The ASRA consensus panel indicated that patients who received fibrinolytics were at extremely high risk for “adverse neuraxial bleeding” if a block is attempted, and that these types of anesthetics should be administered only in “unusual circumstances.”22 There were no consistent data on the individual duration of action of the fibrinolytics; therefore, the task force did not offer any recommendations on the time for catheter removal other than the fact that careful neurological monitoring was essential.
The ASRA Committee indicated that standard subcutaneous heparin alone did not pose any increased risk of epidural hematomas if the patient was not debilitated or had been on the subcutaneous heparin for a prolonged time. In intravenous standard unfractionated heparin infusion, the ASRA recommended that it could be used safely for vascular surgery if its administration was delayed for 1 hour after needle placement and any catheter removed 1 hour before a subsequent heparin dose or 2–4 hours subsequent to the last heparin dose. The committee did not comment on the safety of central neuraxial blockade in cardiac surgical patients, stating that the data were inconclusive. 23
It was in this area that the ASRA Consensus Panel had the most to say. 18,19 Clearly, use of LMWH in combination with another antiplatelet medication increased the risk of epidural hematoma. If blood appears in a needle during the block, the committee recommended that the LMWH dosage be delayed for 24 hours. In patients already on LMWH on arrival to the operating room, it was thought that at least 12 hours and preferably longer should elapse before attempting a spinal or epidural anesthetic. The group also recommended the time interval between LMWH dose and catheter manipulation be as long as possible. Catheter removal “should be delayed for at least 10–12 hours after a dose of LMWH and further LMWH doses should be given at least 2 hours after any catheter is removed.
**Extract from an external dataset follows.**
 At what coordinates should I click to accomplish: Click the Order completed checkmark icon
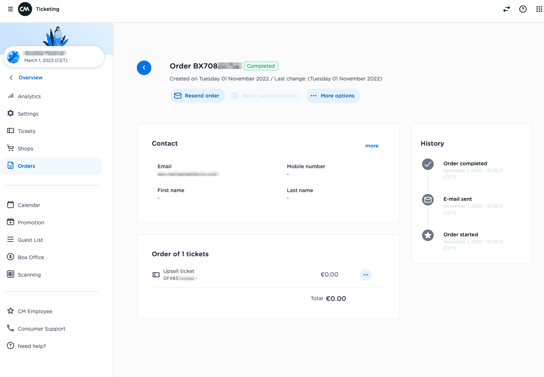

Finally, the ASRA did not recommend the routine measurement of activated factor X, which in many hospitals can be done within an hour, indicating that the test is not a reliable measure of absence of LMWH activity.
The preceding discussion on regional anesthesia, specifically spinal and epidural anesthesia and anticoagulation, was presented as a guideline for readers. The key to successfully treating these patients with a spinal or epidural anesthetic is to remember that the benefits of a regional anesthesia should be considered relative to the risks in each individual case. It is hoped that this discussion will arm readers with data on the low risk of an epidural hematoma and guide them in considerations in their specific practices.